Tangis Histeris Penjual Sayur Keliling saat Satpol PP Beraksi

Kamis, 22 Januari 2015 – 11:10 WIB
Salah satu rumah warga di RT 11, Klandasan Ilir ini dibongkar personel Satpol PP Balikpapan, kemarin. pembongkaran sempat mendapat perlawanan dari warga. Foto: Gusti Ambri/Kaltim Post/JPNN

jpnn.com - BALIKPAPAN - Sri Yati (38) menangis histeris, ketika rumahnya di RT 11, Perkampungan Atas Air, Klandasan Ilir digusur paksa oleh Satpol PP Balikpapan, Rabu (21/1) pagi.

Penjual sayur keliling ini bahkan sesekali mengumpat petugas yang melintas di depannya. Sebanyak tujuh rumah dan satu musala diketahui telah dibongkar.

BACA JUGA: Kecelakaan Dwi Putra Buka Persoalan Transportasi Laut di Kaltara

Anaknya Sri Yati yang masih duduk di bangku SD itu menangis. Dirinya sesekali menarik baju ibunya.

“Bu mau tinggal di mana?” rengeknya. “Tinggal di balai kota saja,” jawab Sri dengan nada emosi dilansir Kaltim Post (Grup JPNN.com), Kamis (22/1).

BACA JUGA: Setor Rp 10 Juta Dijanjikan Disisipkan ke Daftar Honorer K2, Ternyata...

Perempuan berjilbab ungu ini, tidak pernah menyangka rumah yang dia dirikan belum genap setahun itu harus dibongkar. Kata dia, pembangunan rumah itu merupakan hasil dari penggadaian BPKB.

“Saat pemilu, mereka (pejabat pemerintah) rajin tiap hari datang. Minta suara, kalau sudah seperti ini tidak ada satu pun yang turun,” ujarnya.

BACA JUGA: Lulus CPNS, Nasib Belasan Honorer K2 Kemenag Belum Jelas

Tak hanya dirinya, Tiar (50) juga harus rela mengikhlaskan rumahnya dirobohkan, di tengah kondisinya yang sedang lumpuh. Tini, keponakannya, juga bingung mau tinggal di mana setelah ini.

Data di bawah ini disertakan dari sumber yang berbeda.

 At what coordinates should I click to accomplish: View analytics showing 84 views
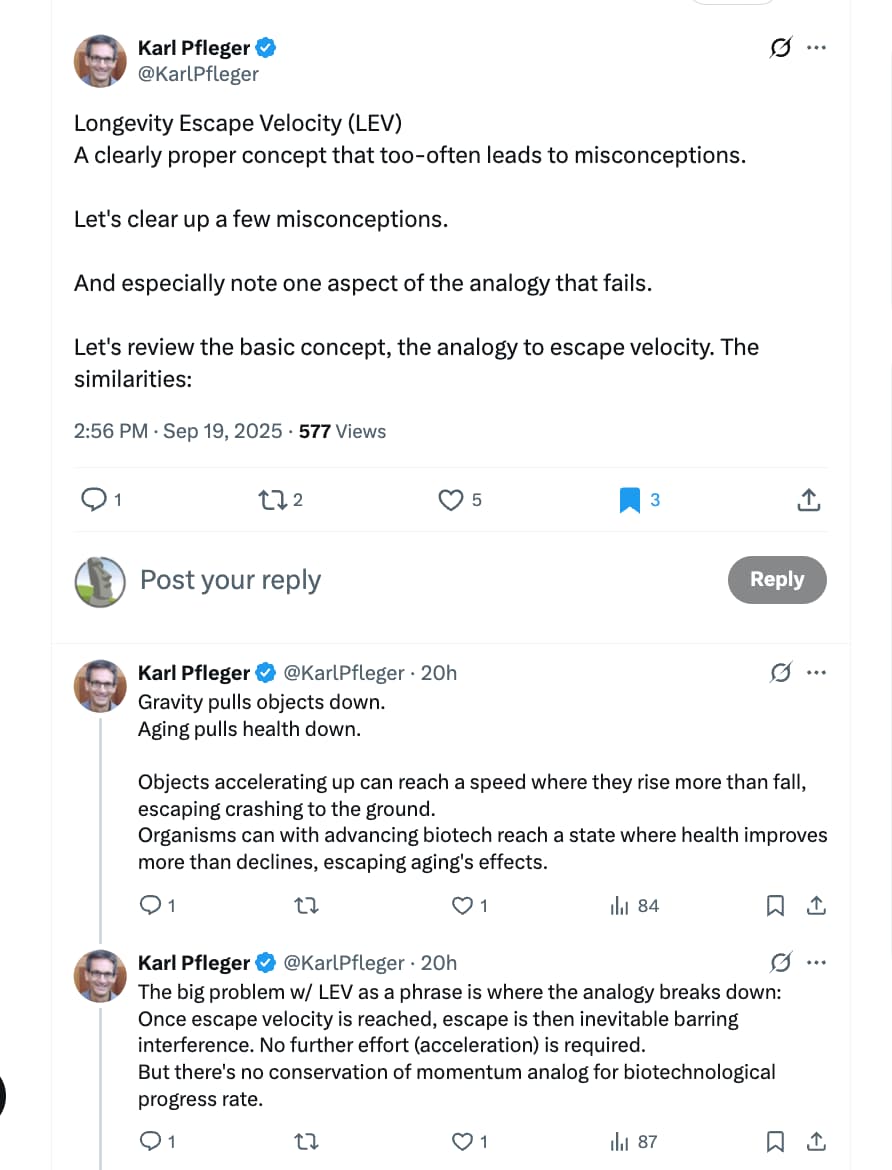click(x=634, y=906)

“Kalau semuanya digusur kami ikhlas. Ini hanya tujuh rumah plus satu musala. Pemerintah ini tidak adil,” ujar Tini sambil terisak.

“Semuanya di sini enggak punya IMB, tapi kenapa yang lain tidak?” sambungnya.

Dalam pembongkaran ini pemerintah menurunkan 262 personel gabungan Satpol PP dan TNI-Polri. Selain itu, turut diundang SKPD terkait seperti kecamatan dan kelurahan.

Sementara itu, Kepala Satpol PP Balikpapan Freddy Pasaribu menjelaskan, sejak jauh hari sudah diimbau kepada warga untuk membongkar sendiri. Peringatan pertama yakni pada Agustus 2014, namun mereka meminta penundaan.

“Mereka minta diundur sampai September 2014. Saat mau digusur mereka minta perlindungan DPRD, jadi diundur hingga tiga bulan,” jelasnya.

“Sekarang sudah enggak ada toleransi lagi, mereka juga tidak ada gerakan. Tanah punya pemerintah,” lanjutnya.

Sementara waktu, penduduk diarahkan untuk menempati rumah susun sederhana sewa. “Tidak ada ganti rugi.” (*/en/rom/jpnn)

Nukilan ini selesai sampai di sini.